- **WHAT THE EXERCISE ASKS**
From the entries below, output the line with "Membership (18, 138)" and each following line up to and including the line with "Образ Райана Гослинга", exactly as written.

- **INPUT DATA**
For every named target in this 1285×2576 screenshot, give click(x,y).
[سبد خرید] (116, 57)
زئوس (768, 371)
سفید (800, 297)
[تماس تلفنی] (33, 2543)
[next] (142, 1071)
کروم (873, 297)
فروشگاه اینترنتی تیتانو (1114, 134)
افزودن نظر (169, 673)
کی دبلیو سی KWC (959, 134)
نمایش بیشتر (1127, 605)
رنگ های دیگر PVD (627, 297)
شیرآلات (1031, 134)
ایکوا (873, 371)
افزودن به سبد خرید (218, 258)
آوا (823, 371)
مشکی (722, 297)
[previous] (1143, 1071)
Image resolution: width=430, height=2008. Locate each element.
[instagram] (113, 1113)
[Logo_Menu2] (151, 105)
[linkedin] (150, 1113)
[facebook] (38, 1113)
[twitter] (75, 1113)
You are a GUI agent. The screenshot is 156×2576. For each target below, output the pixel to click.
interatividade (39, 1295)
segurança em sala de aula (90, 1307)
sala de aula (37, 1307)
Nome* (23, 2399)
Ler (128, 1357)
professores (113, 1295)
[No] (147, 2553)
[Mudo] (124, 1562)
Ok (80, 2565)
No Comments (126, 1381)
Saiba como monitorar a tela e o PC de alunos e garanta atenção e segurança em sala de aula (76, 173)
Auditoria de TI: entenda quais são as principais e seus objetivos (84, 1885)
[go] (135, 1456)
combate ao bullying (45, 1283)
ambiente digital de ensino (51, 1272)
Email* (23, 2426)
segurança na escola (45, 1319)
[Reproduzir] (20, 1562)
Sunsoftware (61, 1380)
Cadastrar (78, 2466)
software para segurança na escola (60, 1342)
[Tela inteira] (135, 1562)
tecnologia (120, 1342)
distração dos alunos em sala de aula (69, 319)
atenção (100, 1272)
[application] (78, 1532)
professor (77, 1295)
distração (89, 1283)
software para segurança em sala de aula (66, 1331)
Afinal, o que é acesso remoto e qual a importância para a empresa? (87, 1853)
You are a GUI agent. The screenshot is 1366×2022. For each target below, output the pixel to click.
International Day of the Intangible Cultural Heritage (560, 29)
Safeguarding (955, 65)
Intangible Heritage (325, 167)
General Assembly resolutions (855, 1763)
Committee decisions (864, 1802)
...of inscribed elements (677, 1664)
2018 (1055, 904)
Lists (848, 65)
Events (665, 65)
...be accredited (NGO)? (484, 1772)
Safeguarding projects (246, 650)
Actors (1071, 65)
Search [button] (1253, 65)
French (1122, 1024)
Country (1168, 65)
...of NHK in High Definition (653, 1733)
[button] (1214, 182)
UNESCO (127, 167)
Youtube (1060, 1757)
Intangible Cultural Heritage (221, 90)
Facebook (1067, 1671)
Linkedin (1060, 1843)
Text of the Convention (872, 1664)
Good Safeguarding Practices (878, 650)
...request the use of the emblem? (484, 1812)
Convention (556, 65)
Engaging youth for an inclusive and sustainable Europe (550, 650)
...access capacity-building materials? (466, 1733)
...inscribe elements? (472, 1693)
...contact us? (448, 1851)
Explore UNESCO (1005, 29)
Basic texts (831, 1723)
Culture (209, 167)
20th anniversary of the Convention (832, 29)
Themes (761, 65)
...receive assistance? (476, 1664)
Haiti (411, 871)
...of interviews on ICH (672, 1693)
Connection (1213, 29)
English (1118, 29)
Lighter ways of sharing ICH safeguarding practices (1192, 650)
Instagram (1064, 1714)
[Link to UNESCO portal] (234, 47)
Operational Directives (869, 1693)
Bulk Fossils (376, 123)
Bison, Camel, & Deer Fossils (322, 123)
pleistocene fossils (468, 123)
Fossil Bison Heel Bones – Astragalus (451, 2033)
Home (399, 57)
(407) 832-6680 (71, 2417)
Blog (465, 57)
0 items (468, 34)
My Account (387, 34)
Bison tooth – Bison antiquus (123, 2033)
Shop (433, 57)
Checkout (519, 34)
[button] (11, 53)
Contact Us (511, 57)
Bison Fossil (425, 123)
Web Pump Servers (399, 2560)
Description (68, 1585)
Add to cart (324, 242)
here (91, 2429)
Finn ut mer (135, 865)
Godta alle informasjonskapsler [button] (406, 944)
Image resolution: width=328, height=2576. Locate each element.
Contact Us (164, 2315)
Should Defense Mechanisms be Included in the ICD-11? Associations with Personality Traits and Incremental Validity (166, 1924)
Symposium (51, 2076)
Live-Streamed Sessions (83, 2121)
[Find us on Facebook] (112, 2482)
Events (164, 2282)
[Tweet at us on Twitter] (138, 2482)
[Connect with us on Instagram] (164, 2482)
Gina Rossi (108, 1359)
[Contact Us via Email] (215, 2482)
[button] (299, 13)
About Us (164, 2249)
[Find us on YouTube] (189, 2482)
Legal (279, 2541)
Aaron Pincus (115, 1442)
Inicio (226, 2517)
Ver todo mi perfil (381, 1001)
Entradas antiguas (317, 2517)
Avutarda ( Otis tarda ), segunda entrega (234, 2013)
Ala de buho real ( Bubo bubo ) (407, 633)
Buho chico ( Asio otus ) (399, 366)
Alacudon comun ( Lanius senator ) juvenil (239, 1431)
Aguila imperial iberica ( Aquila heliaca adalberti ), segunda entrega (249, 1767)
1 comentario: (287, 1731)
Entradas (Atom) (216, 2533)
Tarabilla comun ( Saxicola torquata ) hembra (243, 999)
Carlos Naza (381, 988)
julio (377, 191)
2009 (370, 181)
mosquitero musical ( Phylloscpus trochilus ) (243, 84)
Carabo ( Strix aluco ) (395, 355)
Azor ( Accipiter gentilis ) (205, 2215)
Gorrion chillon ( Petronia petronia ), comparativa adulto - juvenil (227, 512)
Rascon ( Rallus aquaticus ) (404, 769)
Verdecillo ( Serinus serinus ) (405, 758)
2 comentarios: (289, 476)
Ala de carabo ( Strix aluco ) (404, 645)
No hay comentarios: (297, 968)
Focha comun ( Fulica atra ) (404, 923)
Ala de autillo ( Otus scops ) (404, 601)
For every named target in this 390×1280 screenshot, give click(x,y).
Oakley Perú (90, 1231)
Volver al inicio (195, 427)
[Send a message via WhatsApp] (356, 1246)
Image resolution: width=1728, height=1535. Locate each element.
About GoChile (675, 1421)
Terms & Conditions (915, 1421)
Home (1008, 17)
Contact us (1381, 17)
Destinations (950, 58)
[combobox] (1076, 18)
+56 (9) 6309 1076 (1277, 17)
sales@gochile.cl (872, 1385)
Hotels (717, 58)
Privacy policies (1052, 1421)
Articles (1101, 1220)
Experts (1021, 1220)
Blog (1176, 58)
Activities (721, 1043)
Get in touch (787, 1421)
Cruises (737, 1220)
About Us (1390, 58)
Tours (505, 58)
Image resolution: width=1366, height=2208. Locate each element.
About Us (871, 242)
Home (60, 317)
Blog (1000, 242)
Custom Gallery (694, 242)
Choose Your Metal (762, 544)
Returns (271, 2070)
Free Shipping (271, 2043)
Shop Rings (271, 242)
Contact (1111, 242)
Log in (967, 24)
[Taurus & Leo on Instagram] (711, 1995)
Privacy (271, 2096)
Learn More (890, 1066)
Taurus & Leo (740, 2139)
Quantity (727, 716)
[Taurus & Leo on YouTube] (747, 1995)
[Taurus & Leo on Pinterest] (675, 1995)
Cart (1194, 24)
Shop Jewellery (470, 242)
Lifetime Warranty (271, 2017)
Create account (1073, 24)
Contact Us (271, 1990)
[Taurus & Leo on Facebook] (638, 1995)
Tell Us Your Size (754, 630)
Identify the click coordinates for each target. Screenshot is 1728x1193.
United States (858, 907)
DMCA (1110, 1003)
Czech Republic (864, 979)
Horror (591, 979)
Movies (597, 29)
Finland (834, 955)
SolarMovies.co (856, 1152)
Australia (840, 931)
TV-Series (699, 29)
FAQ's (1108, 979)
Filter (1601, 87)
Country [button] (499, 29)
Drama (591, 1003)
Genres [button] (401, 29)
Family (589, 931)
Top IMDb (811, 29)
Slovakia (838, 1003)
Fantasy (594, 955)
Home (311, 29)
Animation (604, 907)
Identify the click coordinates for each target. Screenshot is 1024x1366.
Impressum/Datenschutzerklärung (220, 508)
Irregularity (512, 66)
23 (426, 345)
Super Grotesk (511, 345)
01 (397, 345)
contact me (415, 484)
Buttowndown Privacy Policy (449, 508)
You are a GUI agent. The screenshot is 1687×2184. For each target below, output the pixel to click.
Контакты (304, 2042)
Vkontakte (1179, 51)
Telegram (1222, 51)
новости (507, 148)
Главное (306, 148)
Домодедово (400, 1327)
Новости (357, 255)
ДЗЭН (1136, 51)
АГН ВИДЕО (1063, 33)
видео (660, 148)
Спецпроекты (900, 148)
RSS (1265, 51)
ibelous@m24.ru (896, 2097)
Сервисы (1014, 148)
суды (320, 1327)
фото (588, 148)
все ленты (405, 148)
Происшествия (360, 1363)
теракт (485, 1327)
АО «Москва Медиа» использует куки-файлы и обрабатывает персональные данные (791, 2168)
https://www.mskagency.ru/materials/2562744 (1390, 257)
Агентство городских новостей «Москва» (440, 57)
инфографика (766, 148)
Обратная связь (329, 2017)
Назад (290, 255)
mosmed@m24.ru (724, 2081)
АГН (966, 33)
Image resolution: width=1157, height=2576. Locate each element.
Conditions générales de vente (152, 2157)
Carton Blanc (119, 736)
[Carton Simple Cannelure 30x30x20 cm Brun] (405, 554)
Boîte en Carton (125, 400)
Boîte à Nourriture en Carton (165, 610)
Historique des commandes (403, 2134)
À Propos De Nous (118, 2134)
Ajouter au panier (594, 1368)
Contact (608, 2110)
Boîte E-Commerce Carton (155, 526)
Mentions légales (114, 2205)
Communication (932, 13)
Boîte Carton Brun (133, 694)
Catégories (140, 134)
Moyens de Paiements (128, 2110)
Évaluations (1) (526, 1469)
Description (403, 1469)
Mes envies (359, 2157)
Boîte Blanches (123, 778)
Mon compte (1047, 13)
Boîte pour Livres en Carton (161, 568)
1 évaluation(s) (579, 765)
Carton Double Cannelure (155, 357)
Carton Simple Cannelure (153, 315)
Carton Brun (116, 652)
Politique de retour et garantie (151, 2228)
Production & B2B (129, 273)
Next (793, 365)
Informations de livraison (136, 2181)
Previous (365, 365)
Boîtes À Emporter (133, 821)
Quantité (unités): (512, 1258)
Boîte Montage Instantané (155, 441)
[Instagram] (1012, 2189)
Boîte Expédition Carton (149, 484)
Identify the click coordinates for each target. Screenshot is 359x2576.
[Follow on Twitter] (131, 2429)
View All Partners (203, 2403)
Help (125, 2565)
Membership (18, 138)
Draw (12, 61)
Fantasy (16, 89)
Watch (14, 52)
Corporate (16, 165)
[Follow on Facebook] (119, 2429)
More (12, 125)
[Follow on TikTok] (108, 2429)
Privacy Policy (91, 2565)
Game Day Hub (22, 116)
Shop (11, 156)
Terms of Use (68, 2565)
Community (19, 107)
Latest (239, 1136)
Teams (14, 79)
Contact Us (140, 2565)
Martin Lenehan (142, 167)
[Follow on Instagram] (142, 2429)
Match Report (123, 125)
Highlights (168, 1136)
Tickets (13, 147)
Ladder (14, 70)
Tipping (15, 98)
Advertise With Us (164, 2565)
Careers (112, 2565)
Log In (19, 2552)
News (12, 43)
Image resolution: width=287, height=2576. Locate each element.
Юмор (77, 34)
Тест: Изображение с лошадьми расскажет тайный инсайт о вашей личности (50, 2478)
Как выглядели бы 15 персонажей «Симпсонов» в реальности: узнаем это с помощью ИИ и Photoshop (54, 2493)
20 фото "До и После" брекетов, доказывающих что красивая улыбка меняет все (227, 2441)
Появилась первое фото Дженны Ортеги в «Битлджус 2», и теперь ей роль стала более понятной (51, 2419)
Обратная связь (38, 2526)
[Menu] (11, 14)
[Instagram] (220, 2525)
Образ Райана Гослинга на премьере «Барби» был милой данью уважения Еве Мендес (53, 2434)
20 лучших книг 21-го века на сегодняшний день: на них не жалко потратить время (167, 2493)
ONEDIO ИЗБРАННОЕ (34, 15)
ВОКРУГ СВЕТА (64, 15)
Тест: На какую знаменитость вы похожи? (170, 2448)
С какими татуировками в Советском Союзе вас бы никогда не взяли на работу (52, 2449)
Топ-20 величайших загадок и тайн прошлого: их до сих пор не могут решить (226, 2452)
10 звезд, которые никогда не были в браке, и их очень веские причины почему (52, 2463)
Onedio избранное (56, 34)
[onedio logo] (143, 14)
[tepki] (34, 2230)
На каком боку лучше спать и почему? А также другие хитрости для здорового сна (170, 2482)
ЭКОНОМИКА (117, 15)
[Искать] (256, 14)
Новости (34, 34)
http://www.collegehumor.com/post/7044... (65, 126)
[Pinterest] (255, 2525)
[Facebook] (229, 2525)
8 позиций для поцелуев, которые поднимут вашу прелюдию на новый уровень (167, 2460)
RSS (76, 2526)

- **YOUR RESPONSE**
Membership (18, 138)
Draw (12, 61)
Fantasy (16, 89)
Watch (14, 52)
Corporate (16, 165)
[Follow on Facebook] (119, 2429)
More (12, 125)
[Follow on TikTok] (108, 2429)
Privacy Policy (91, 2565)
Game Day Hub (22, 116)
Shop (11, 156)
Terms of Use (68, 2565)
Community (19, 107)
Latest (239, 1136)
Teams (14, 79)
Contact Us (140, 2565)
Martin Lenehan (142, 167)
[Follow on Instagram] (142, 2429)
Match Report (123, 125)
Highlights (168, 1136)
Tickets (13, 147)
Ladder (14, 70)
Tipping (15, 98)
Advertise With Us (164, 2565)
Careers (112, 2565)
Log In (19, 2552)
News (12, 43)
Image resolution: width=287, height=2576. Locate each element.
Юмор (77, 34)
Тест: Изображение с лошадьми расскажет тайный инсайт о вашей личности (50, 2478)
Как выглядели бы 15 персонажей «Симпсонов» в реальности: узнаем это с помощью ИИ и Photoshop (54, 2493)
20 фото "До и После" брекетов, доказывающих что красивая улыбка меняет все (227, 2441)
Появилась первое фото Дженны Ортеги в «Битлджус 2», и теперь ей роль стала более понятной (51, 2419)
Обратная связь (38, 2526)
[Menu] (11, 14)
[Instagram] (220, 2525)
Образ Райана Гослинга на премьере «Барби» был милой данью уважения Еве Мендес (53, 2434)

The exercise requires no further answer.